(Rows drawn from a screen grounding dataset)
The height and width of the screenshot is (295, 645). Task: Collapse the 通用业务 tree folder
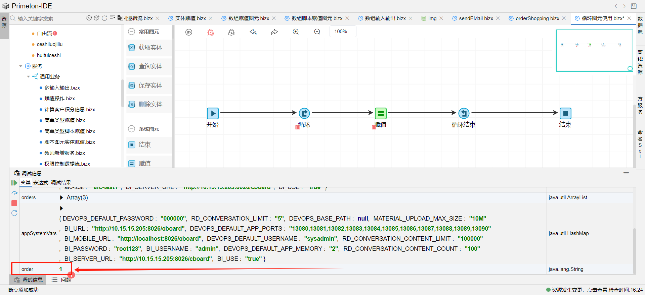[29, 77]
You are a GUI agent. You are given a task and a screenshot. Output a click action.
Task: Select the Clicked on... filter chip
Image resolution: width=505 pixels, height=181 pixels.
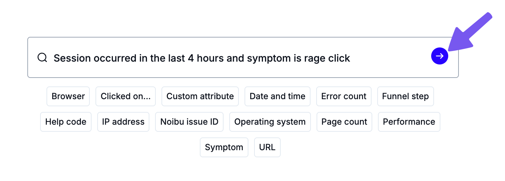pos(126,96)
==
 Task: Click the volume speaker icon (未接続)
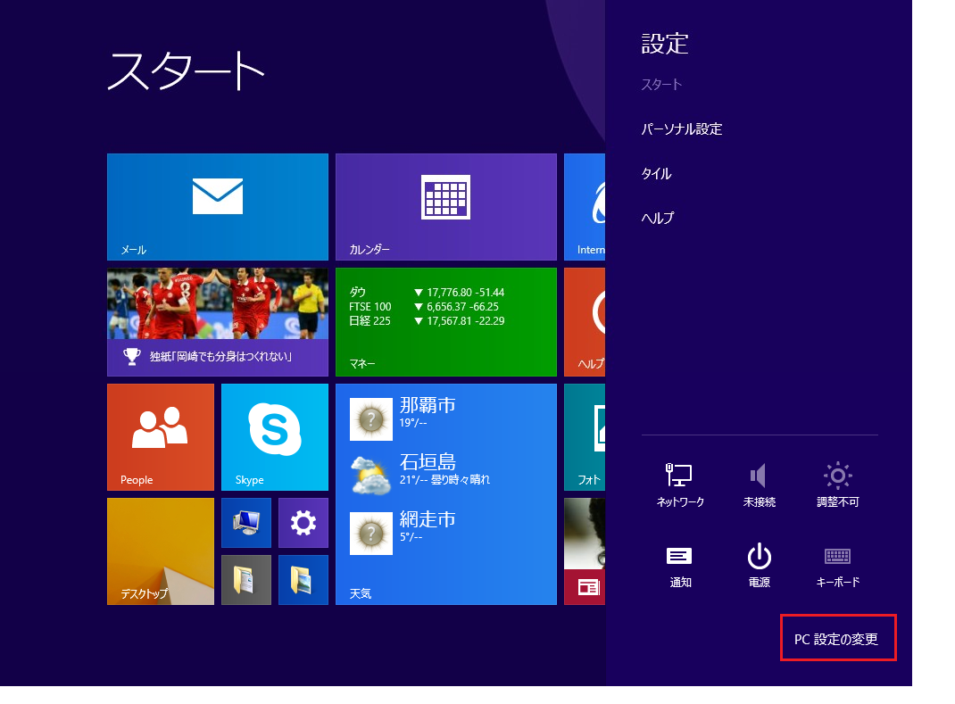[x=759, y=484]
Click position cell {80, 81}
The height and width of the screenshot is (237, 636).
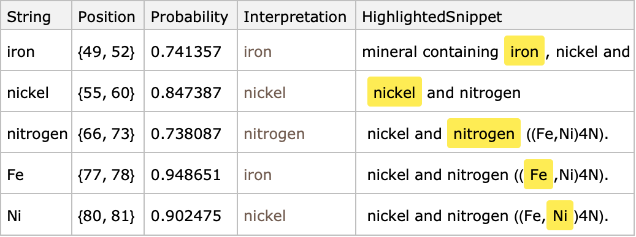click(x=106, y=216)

To be done
Pick out and copy each line above that contains the word "screenshot".

Exercise solution
The height and width of the screenshot is (295, 645). Task: Collapse the 通用业务 tree folder
You are a GUI agent. You are given a task and a screenshot. Output a click action.
The height and width of the screenshot is (237, 636).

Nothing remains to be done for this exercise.